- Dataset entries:
════

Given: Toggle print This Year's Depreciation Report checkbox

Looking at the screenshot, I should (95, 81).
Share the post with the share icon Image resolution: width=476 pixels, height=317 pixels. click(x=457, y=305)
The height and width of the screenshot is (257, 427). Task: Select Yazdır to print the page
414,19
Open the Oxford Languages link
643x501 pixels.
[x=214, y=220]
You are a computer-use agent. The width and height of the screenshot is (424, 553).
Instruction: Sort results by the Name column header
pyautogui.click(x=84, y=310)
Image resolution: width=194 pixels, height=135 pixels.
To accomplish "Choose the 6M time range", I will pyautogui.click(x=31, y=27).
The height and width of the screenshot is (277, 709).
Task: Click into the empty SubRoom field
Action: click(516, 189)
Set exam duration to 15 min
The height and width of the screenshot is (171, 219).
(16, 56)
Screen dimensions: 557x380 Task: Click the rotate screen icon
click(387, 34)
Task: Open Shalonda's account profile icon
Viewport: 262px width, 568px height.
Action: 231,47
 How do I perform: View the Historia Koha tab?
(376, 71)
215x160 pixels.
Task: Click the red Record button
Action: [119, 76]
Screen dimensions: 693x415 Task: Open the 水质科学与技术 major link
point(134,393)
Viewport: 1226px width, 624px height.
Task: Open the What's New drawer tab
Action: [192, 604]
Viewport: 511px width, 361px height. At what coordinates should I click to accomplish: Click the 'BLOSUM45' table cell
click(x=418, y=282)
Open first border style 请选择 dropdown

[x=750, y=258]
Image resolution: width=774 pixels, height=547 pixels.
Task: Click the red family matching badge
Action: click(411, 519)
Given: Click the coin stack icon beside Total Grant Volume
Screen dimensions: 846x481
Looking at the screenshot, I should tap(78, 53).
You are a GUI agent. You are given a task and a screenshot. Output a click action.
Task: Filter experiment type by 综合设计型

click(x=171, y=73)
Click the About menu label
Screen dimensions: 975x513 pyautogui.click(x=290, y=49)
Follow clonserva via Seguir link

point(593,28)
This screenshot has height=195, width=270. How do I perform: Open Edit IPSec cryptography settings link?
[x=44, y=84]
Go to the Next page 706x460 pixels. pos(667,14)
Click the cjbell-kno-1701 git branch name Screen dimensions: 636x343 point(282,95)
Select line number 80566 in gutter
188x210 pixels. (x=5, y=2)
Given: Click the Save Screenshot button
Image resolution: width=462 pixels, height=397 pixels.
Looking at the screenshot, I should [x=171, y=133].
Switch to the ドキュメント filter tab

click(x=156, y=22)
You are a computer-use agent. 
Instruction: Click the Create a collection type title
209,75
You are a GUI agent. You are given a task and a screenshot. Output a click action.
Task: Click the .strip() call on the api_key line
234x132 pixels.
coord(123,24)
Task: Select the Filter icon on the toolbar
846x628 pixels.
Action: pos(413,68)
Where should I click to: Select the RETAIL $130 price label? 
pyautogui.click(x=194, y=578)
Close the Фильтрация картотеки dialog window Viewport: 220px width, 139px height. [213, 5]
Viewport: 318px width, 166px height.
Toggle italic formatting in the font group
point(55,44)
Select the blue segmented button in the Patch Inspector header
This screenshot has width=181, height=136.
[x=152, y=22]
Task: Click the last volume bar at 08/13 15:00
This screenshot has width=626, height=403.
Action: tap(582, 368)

════

- EXERCISE GOAL: All the data above is to be given again, exactly.

- ANSWER TO THE EXERCISE:
Given: Toggle print This Year's Depreciation Report checkbox

Looking at the screenshot, I should (95, 81).
Share the post with the share icon Image resolution: width=476 pixels, height=317 pixels. click(x=457, y=305)
The height and width of the screenshot is (257, 427). Task: Select Yazdır to print the page
414,19
Open the Oxford Languages link
643x501 pixels.
[x=214, y=220]
You are a computer-use agent. The width and height of the screenshot is (424, 553).
Instruction: Sort results by the Name column header
pyautogui.click(x=84, y=310)
Image resolution: width=194 pixels, height=135 pixels.
To accomplish "Choose the 6M time range", I will pyautogui.click(x=31, y=27).
The height and width of the screenshot is (277, 709).
Task: Click into the empty SubRoom field
Action: click(516, 189)
Set exam duration to 15 min
The height and width of the screenshot is (171, 219).
(16, 56)
Screen dimensions: 557x380 Task: Click the rotate screen icon
click(387, 34)
Task: Open Shalonda's account profile icon
Viewport: 262px width, 568px height.
Action: 231,47
 How do I perform: View the Historia Koha tab?
(376, 71)
215x160 pixels.
Task: Click the red Record button
Action: [119, 76]
Screen dimensions: 693x415 Task: Open the 水质科学与技术 major link
point(134,393)
Viewport: 1226px width, 624px height.
Task: Open the What's New drawer tab
Action: [192, 604]
Viewport: 511px width, 361px height. At what coordinates should I click to accomplish: Click the 'BLOSUM45' table cell
click(x=418, y=282)
Open first border style 请选择 dropdown

[x=750, y=258]
Image resolution: width=774 pixels, height=547 pixels.
Task: Click the red family matching badge
Action: click(411, 519)
Given: Click the coin stack icon beside Total Grant Volume
Screen dimensions: 846x481
Looking at the screenshot, I should tap(78, 53).
You are a GUI agent. You are given a task and a screenshot. Output a click action.
Task: Filter experiment type by 综合设计型

click(x=171, y=73)
Click the About menu label
Screen dimensions: 975x513 pyautogui.click(x=290, y=49)
Follow clonserva via Seguir link

point(593,28)
This screenshot has height=195, width=270. How do I perform: Open Edit IPSec cryptography settings link?
[x=44, y=84]
Go to the Next page 706x460 pixels. pos(667,14)
Click the cjbell-kno-1701 git branch name Screen dimensions: 636x343 point(282,95)
Select line number 80566 in gutter
188x210 pixels. (x=5, y=2)
Given: Click the Save Screenshot button
Image resolution: width=462 pixels, height=397 pixels.
Looking at the screenshot, I should [x=171, y=133].
Switch to the ドキュメント filter tab

click(x=156, y=22)
You are a computer-use agent. 
Instruction: Click the Create a collection type title
209,75
You are a GUI agent. You are given a task and a screenshot. Output a click action.
Task: Click the .strip() call on the api_key line
234x132 pixels.
coord(123,24)
Task: Select the Filter icon on the toolbar
846x628 pixels.
Action: pos(413,68)
Where should I click to: Select the RETAIL $130 price label? 
pyautogui.click(x=194, y=578)
Close the Фильтрация картотеки dialog window Viewport: 220px width, 139px height. [213, 5]
Viewport: 318px width, 166px height.
Toggle italic formatting in the font group
point(55,44)
Select the blue segmented button in the Patch Inspector header
This screenshot has width=181, height=136.
[x=152, y=22]
Task: Click the last volume bar at 08/13 15:00
This screenshot has width=626, height=403.
Action: tap(582, 368)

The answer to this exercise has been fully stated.